解糖系酵素、クレアチニンキナーゼ、炭酸脱水酵素(carbonic anydrase-3)、筋収縮蛋白が有意に喫煙者・COPD患者で、カルボニル化されている。喫煙暴露モルモットでも呼吸筋・四肢筋で確認。

心理的要素がこれに加わると主のだが・・・

細胞や組織で発生する活性酸素種(ROS)は近くに存在するタンパク質を非特異的に酸化します。タンパク質の酸化修飾体として、よく知られているのがカルボニル化タンパク質です。カルボニル化タンパク質はタンパク質中のプロリン、アルギニン、リシン、スレオニンなどのアミノ酸がROSにより酸化修飾を受け、カルボニル誘導体となったタンパク質の総称です。カルボニル誘導体は化学的に安定なため、近年、典型的な酸化ストレスのマーカーとして頻繁に用いられています。(解説借用)

Rationale: Inflammation and oxidative stress contribute to muscle dysfunction in patients with chronic obstructive pulmonary disease (COPD). Oxidants contained in cigarette smoke (CS) induce adverse effects on tissues through oxidative phenomena.

Objectives: To explore oxidative stress and inflammation in quadriceps of human smokers and in diaphragm and limb muscles of guinea pigs chronically exposed to CS.

Methods: Muscle function, protein oxidation and nitration, antioxidants, oxidized proteins, inflammation, creatine kinase activity, and lung and muscle structures were investigated in vastus lateralis of smokers, patients with COPD, and healthy control subjects and in diaphragm and gastrocnemius of CS-exposed guinea pigs at 3, 4, and 6 months.
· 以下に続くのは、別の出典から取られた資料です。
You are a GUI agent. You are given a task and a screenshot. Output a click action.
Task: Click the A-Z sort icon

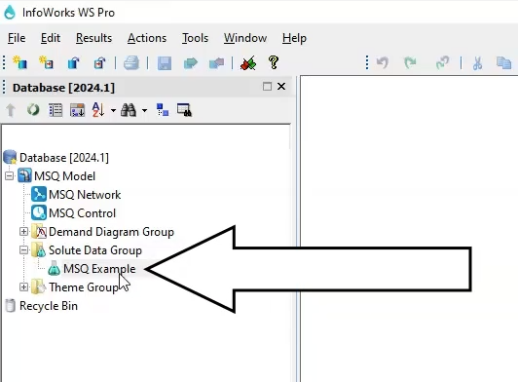pos(98,110)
Measurements and Main Results: Compared with control subjects, quadriceps muscle force was mildly but significantly reduced in smokers; protein oxidation levels were increased in quadriceps of smokers and patients with COPD, and in respiratory and limb muscles of CS-exposed animals; glycolytic enzymes, creatine kinase, carbonic anydrase-3, and contractile proteins were significantly more carbonylated in quadriceps of smokers and patients with COPD, and in respiratory and limb muscles of CS-exposed guinea pigs. Chronic CS exposure induced no significant rise in muscle inflammation in either smokers or rodents. Muscle creatine kinase activity was reduced only in patients with COPD and in both diaphragm and gastrocnemius of CS-exposed animals. Guinea pigs developed bronchiolar abnormalities at 4 months of exposure and thereafter.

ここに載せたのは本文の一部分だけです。